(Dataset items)
===============

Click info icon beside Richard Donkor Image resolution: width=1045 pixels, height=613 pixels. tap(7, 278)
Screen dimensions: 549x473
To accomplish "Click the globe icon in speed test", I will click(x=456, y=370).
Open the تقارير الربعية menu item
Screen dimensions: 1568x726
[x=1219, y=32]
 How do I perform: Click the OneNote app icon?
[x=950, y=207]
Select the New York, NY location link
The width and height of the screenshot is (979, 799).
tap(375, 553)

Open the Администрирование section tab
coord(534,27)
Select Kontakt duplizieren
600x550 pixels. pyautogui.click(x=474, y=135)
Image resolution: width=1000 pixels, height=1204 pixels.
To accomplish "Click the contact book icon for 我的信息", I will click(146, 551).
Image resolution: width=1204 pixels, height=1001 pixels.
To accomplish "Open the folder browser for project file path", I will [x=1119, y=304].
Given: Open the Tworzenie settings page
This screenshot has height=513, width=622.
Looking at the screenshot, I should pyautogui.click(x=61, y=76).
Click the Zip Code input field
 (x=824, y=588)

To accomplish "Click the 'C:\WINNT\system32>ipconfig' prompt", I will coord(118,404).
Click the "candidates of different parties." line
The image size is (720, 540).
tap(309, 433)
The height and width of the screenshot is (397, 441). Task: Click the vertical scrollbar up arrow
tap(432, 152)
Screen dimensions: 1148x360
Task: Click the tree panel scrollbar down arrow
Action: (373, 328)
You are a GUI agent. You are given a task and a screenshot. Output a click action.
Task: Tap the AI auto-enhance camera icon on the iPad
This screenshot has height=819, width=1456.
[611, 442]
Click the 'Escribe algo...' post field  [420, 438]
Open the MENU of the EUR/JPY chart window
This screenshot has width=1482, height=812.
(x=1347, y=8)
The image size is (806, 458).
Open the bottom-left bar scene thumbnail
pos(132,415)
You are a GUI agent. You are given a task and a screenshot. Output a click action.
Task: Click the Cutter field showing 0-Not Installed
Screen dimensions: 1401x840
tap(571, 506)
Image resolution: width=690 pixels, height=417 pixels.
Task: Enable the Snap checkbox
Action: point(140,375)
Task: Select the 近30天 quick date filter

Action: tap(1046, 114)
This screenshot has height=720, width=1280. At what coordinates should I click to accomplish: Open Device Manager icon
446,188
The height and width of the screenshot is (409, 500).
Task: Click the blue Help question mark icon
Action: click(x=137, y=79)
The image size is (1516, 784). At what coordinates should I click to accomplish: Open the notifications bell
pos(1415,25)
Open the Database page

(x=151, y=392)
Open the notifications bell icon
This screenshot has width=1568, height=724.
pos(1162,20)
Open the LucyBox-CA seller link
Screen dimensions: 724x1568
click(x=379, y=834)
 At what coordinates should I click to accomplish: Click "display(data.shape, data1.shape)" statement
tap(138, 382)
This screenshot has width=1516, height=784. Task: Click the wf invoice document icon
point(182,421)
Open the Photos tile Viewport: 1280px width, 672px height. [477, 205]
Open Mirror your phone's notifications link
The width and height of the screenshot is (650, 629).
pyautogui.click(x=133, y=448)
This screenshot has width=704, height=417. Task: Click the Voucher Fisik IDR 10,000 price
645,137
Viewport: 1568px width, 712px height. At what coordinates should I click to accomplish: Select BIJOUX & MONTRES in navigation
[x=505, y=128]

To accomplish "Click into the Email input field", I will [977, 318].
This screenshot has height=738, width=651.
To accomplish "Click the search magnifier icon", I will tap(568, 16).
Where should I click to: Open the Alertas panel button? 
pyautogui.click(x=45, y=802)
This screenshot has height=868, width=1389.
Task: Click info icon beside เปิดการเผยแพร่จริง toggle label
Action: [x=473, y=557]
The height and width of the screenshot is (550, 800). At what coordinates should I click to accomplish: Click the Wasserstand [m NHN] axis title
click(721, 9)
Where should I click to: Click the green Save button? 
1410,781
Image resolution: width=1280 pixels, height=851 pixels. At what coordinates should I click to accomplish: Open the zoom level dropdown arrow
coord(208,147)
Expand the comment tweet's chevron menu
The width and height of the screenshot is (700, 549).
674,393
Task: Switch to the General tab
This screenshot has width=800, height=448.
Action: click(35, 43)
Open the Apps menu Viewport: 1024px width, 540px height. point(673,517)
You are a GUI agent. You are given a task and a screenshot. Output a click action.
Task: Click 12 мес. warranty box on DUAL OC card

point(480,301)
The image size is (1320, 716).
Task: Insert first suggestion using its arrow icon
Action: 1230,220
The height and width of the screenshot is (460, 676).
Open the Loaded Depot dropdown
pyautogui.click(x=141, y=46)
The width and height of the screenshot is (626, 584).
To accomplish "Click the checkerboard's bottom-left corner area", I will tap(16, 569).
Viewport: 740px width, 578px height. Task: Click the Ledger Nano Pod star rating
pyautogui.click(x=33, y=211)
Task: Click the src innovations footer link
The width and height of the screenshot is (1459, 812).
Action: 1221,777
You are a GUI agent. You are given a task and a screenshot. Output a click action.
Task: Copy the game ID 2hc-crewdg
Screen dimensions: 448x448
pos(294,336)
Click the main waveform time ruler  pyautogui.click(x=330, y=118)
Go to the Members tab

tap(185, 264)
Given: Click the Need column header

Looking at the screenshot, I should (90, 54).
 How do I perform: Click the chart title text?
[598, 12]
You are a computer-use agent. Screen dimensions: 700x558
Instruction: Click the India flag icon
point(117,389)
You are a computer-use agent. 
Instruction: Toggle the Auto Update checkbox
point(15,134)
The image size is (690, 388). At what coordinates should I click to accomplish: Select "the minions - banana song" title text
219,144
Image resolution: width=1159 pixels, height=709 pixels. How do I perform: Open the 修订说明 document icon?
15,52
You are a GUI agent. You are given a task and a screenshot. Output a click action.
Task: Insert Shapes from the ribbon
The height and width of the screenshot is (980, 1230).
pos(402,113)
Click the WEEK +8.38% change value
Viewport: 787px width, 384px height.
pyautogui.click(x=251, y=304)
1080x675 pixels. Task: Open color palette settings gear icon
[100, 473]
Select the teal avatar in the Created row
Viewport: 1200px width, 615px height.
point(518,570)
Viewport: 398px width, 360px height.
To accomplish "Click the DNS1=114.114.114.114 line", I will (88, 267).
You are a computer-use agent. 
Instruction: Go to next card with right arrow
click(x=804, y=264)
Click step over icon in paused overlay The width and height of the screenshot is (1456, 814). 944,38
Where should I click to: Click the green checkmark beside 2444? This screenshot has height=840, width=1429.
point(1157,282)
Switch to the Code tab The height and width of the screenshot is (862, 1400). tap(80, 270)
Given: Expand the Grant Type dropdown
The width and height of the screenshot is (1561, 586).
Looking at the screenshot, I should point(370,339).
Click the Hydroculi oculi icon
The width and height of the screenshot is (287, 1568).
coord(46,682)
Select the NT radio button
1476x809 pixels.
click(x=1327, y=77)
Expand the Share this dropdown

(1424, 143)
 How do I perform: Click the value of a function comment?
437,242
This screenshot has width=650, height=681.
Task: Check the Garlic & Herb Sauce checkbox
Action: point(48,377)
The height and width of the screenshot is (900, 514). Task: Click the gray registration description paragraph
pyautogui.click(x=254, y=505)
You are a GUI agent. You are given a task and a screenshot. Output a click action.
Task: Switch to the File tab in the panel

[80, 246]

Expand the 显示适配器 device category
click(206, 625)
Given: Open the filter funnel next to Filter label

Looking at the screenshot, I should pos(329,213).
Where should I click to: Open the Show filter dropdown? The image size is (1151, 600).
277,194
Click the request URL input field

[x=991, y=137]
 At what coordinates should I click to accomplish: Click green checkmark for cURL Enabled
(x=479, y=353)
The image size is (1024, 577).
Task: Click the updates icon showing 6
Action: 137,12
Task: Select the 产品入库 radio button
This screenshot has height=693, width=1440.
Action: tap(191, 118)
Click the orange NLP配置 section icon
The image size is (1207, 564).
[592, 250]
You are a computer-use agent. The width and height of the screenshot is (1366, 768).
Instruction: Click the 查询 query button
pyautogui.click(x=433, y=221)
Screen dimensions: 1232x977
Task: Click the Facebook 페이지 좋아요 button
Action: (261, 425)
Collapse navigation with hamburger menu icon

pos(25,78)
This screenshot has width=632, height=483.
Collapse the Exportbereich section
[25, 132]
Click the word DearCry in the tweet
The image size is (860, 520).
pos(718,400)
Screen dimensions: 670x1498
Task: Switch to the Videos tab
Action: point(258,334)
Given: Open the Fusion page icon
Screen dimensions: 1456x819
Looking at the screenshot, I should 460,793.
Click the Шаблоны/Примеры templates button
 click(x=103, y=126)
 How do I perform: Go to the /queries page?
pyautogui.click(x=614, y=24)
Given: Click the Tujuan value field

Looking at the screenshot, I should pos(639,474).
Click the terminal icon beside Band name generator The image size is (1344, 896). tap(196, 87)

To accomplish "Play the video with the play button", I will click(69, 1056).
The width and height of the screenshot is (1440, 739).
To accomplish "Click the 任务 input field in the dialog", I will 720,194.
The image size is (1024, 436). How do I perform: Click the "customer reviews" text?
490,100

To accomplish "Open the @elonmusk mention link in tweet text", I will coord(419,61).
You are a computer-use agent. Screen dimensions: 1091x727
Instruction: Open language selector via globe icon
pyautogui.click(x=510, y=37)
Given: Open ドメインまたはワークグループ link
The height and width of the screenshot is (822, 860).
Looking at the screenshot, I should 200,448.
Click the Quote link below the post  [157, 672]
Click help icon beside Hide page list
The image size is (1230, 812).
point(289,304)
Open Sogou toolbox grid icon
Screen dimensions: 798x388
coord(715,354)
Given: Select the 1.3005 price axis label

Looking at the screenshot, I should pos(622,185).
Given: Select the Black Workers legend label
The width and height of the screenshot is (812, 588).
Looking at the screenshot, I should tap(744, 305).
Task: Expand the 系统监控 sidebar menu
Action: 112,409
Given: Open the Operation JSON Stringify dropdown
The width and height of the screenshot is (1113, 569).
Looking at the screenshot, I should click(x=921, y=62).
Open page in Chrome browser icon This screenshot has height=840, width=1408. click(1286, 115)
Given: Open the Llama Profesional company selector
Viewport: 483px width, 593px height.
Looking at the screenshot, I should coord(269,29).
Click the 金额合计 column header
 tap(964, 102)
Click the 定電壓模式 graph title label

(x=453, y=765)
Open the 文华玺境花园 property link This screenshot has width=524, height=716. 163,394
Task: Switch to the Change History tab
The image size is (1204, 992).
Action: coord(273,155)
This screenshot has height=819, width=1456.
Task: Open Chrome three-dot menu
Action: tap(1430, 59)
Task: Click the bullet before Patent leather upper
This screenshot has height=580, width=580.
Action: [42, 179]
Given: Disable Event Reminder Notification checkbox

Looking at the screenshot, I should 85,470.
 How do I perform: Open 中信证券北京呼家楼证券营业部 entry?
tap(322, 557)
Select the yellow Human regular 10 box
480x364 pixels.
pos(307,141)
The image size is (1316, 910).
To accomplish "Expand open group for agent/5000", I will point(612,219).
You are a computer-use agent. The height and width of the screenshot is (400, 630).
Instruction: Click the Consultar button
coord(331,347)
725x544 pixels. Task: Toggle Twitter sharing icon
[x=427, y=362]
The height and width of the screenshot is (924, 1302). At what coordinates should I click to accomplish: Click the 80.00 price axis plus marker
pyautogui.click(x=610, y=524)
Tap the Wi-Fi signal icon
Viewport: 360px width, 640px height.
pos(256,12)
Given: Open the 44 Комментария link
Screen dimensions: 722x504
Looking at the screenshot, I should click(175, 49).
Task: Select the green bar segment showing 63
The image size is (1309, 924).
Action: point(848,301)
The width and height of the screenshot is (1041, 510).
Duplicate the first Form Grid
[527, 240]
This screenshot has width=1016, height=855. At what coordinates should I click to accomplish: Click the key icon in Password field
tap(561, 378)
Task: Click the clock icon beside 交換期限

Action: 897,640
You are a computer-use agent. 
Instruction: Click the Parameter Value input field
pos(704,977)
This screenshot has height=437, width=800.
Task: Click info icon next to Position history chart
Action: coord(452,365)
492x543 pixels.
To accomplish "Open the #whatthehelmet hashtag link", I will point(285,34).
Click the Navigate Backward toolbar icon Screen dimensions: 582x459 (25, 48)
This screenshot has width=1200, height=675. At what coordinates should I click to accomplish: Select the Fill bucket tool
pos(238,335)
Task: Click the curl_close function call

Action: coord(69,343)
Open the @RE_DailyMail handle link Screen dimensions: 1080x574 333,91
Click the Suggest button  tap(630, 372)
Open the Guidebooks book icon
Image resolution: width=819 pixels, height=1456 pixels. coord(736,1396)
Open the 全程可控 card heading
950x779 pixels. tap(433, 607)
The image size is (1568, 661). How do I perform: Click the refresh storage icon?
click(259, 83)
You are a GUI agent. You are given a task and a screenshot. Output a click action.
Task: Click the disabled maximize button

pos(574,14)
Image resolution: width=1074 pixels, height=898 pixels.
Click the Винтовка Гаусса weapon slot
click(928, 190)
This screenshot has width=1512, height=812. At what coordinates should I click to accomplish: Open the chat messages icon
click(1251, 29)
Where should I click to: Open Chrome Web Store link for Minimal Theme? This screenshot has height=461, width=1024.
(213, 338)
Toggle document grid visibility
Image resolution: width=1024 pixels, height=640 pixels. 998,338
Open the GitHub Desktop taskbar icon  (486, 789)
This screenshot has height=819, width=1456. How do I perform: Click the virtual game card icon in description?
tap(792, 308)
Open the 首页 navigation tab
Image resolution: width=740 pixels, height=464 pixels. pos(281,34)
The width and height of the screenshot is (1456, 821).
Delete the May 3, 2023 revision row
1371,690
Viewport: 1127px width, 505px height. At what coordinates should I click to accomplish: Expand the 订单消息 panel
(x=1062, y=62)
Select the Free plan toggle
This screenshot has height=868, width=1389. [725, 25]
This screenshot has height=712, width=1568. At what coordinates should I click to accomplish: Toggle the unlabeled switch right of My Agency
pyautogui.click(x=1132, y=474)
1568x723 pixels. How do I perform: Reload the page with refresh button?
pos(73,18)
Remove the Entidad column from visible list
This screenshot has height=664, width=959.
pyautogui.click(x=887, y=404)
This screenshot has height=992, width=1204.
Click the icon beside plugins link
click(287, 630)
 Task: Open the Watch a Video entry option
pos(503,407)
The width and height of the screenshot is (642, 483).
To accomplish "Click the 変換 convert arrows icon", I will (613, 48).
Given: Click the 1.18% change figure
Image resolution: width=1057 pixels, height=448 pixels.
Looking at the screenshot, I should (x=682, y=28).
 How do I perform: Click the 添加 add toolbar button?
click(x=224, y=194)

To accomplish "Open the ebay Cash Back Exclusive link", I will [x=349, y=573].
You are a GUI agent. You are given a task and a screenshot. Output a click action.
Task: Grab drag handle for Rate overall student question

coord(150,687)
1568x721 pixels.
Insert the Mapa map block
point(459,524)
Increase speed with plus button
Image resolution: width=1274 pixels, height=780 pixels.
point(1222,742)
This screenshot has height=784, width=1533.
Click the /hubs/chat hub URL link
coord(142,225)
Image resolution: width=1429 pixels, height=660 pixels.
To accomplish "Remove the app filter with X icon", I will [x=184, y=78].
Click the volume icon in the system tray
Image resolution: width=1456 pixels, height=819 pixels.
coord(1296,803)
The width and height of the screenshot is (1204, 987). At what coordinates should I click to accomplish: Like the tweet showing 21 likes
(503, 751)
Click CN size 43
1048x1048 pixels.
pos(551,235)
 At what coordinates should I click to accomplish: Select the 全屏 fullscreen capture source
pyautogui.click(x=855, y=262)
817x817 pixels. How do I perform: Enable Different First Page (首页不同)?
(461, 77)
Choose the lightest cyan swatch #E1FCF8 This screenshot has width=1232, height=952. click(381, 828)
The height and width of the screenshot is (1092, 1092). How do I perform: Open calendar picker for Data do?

===============

## SET PROBLEM
Print every line from the one containing "Given: Select the Black Workers legend label" down to the one containing "(x=453, y=765)", both included, reproducing each line without any change.

## WORKED SOLUTION
Given: Select the Black Workers legend label
The width and height of the screenshot is (812, 588).
Looking at the screenshot, I should tap(744, 305).
Task: Expand the 系统监控 sidebar menu
Action: 112,409
Given: Open the Operation JSON Stringify dropdown
The width and height of the screenshot is (1113, 569).
Looking at the screenshot, I should click(x=921, y=62).
Open page in Chrome browser icon This screenshot has height=840, width=1408. click(1286, 115)
Given: Open the Llama Profesional company selector
Viewport: 483px width, 593px height.
Looking at the screenshot, I should coord(269,29).
Click the 金额合计 column header
 tap(964, 102)
Click the 定電壓模式 graph title label

(x=453, y=765)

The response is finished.